Cricket nets then...
Summer in a huge school, already large
grammar and secondary moderns combined to form one massive
comprehensive (that's what they were called back then). Arrive early.
Cricket nets. Outdoor, artificial tracks, well worn and none too
reliable in terms of bounce, and just short enough to let the bowlers
dig a short one in and catch the lip between grass and artificial,
with unpredictable and dangerous consequences.
We had two lads with real kit. It cost
fortunes then, and you had to be a real player to spend out on it.
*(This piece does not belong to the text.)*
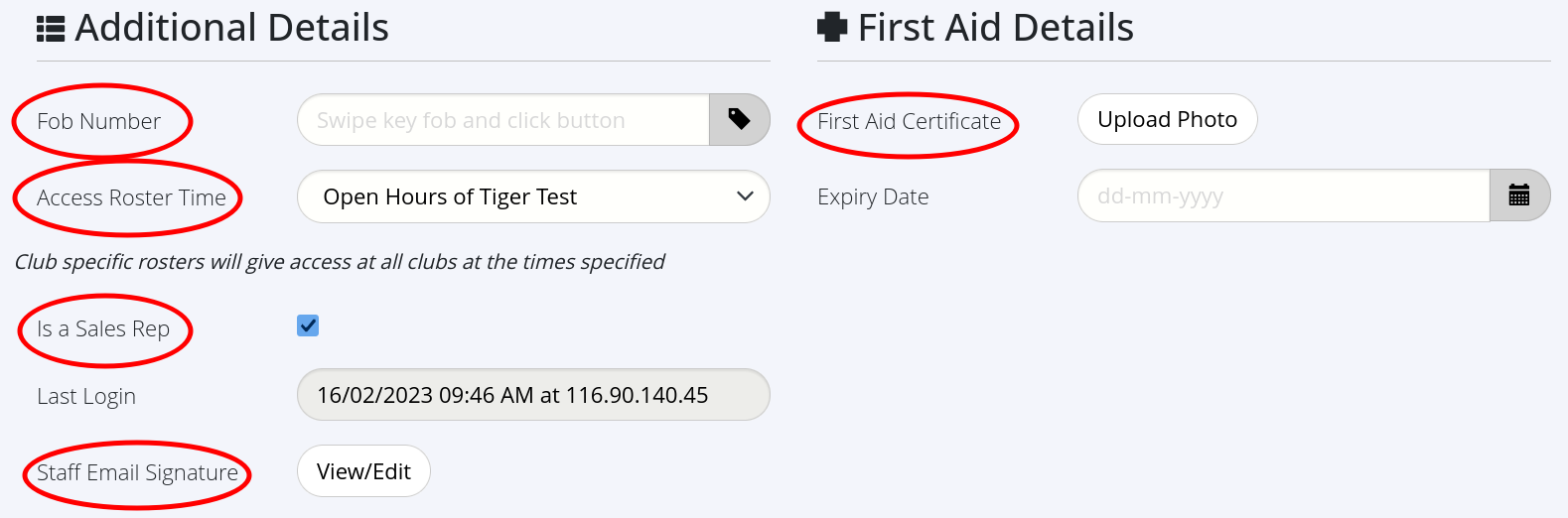Image resolution: width=1568 pixels, height=518 pixels.
Task: Click the chevron arrow on the roster dropdown
Action: click(x=745, y=196)
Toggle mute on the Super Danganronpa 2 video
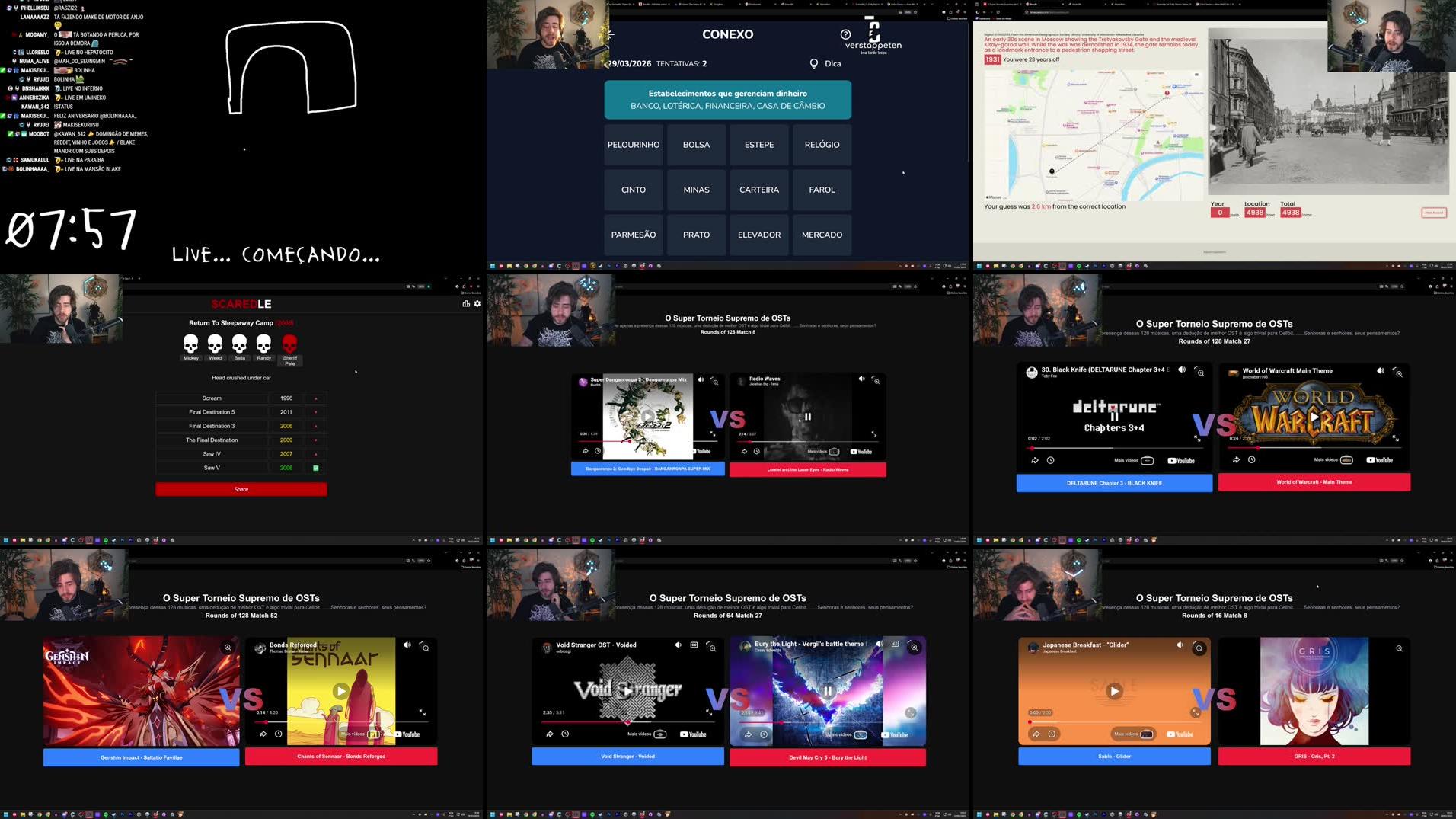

Until they arrived with pads and gloves the batters had nothing in
the way of protection, other than their eyes and their reflexes. We
only had real cricket balls, in various stages of wear and tear, but
again, none were new enough to have any sort of reliable behaviour,
through the air or off the deck.
Bowling consisted of trying to terrify
the poor kids in the batting cages, and actually trying to cause the
maximum physical harm if they refused to get out, cry and want their
mum, or, worse still, actually have the temerity to put bat through
ball and look for scoring shots. My favourite was the skip down the
wicket, the big swing, and watching the ball disappear long and high
over the bowler's head. At least he'd have to go fetch. Temporary
reprieve. Too often it was a skip down the wicket, expansive waft,
and painful crack on the unprotected shin form the little cannonball
skidding off the worn-out matting.
Were the bowlers fighter pilots, they
would have had little bandaged head batter logos on their kitbags for
every one they sent off to A&E for running repair. I don't think
helmets were compulsory for motorbikes in those days, let alone
invented for the summer sport.
...and now
Everyone batting has gloves, box, pads,
and (optionally, over sixteen, and compulsory, under sixteen (it may
even be eighteen)) a helmet. That's not enough, though. We now have
to use pretend cricket balls.
This does not render the exercise
useless. Not by a long chalk. The pretend balls have extravagant
swing and bounce: a challenge to the bowlers in terms of control and
to the batters in terms of dealing with bounce and swing. We all get
an hour of cardio we'd otherwise not get. However, we're all ageing,
and much of the bowling (although still challenging) isn't exactly
the quickest, and most teams we'll be playing soon have at least one
or two bowlers with some pace.
The health and safety thing,
apparently, is not so much to do with the batters, padded and
protected as we now are, but with everyone else at risk of being hit
by us clobbering a ball back where it came from.
Two things here:
- Peer pressure. If the batter is regularly smashing you back putting everyone at risk, then you get told (or should get told, jokingly, at first) to sort yourself out and start giving him something to think about.
- Keep your eye on the ball. All ball sports. All the time. Concentration. Harder when you're tired. A critical, crucial, core ability if you're going to succeed. If you get hit on the head in nets (controlled channels, relatively straightforward) what chance do you stand in the longer, much more concentration sapping and random-event outdoor season?